As a role-playing game that completely shuns combat to focus exclusively on dialogue trees, Disco Elysium is certainly not for everyone, especially considering its philosophical inclinations and literary pretensions. Yet, anybody with a love for story-based titles is likely not just to fall in love with the game, but also perceive it as the full maturation of a trend that has been prevalent for quite a while; one in which gamers are given a high level of control over what characters will do, how they will act, and how they will solve the problems that are thrown their way.

Disco Elysium can be dark, depressing, disgusting, political, psychological, and also surprisingly hilarious due to some of its more extravagant dialogue choices. Besides, more than any of the games that came before it and also aimed to change players’ experience according to the choices they make, it brilliantly succeeds in radically altering the flow of its textual core between playthroughs thanks to a smart, simple, and effective system of stat checks. Because of that, Disco Elysium takes that type of gameplay to an unforeseen level, and after its arrival, any title that tries to let gamers influence the environment that surrounds them will have to be measured against the rather elevated bar that it has set.

FINAL SCORE: 8 – EXCELLENT

9 thoughts on “Disco Elysium

  1. Glad you enjoyed it! The first 30 minutes I found hilarious, some of the dialogue is brilliant. Then it gets increasingly dark and disturbing. But a fine effort all the same!

    1. Yeah, it can be dark, disturbing, and funny. All within a few seconds. I laughed quite a bit at some of the replies you could choose from, especially the more political ones and those where the detective basks in the glory of his drunkenness and of the destruction he has caused.

      It was a blast. And thanks for introducing me to the game, since it was through one of your posts that I first read about it!

  2. Really enjoyed this review Matt, but I also really enjoyed the game too. Did you ever play an ages old AD&D PC game called ‘Planescape Torment’? that’s what this one reminded me of most of all. I really loved just how odd and different it was, I loved the setting and all the characters too.
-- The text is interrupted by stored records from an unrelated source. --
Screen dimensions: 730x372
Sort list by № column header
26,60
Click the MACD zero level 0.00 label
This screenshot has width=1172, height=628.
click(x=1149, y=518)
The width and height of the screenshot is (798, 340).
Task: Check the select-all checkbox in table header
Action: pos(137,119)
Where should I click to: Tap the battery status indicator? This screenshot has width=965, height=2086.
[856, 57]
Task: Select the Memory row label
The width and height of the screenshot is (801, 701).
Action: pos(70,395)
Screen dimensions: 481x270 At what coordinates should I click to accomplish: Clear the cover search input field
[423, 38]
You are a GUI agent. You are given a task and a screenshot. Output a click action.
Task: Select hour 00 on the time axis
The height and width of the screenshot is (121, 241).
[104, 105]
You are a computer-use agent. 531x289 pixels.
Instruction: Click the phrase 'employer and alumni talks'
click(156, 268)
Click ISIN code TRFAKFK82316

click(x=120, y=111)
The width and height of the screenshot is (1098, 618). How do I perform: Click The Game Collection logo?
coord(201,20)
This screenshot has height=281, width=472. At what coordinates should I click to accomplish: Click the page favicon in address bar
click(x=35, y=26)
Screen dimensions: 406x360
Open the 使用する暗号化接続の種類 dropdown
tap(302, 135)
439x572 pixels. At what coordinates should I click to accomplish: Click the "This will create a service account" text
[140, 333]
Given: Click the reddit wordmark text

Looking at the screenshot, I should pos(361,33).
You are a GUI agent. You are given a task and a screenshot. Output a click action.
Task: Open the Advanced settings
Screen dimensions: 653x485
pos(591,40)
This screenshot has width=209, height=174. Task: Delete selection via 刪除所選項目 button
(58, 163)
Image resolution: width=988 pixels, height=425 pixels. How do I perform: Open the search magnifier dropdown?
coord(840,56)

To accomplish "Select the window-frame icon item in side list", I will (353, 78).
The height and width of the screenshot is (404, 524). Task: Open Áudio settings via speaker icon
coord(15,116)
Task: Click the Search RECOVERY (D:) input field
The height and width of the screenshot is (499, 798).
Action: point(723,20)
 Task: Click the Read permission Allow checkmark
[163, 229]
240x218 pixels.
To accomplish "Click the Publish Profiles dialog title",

    First time I played I died trying to get dressed …

    1. Thanks! I am glad you liked it!

      And no, I haven’t played Planescape, but I did read a few things about it when I was looking for information on Disco Elysium. It’s another RPG that doesn’t rely on combat, right? People say the writing on that one is excellent as well.

      I didn’t know you could die trying to get dressed, but I guess that’s to be expected out of Disco Elysium!

      1. Planescape was an old PC game, the writing was really dark and funny too, as well as being really quite weird. I have no idea if its still available in any format.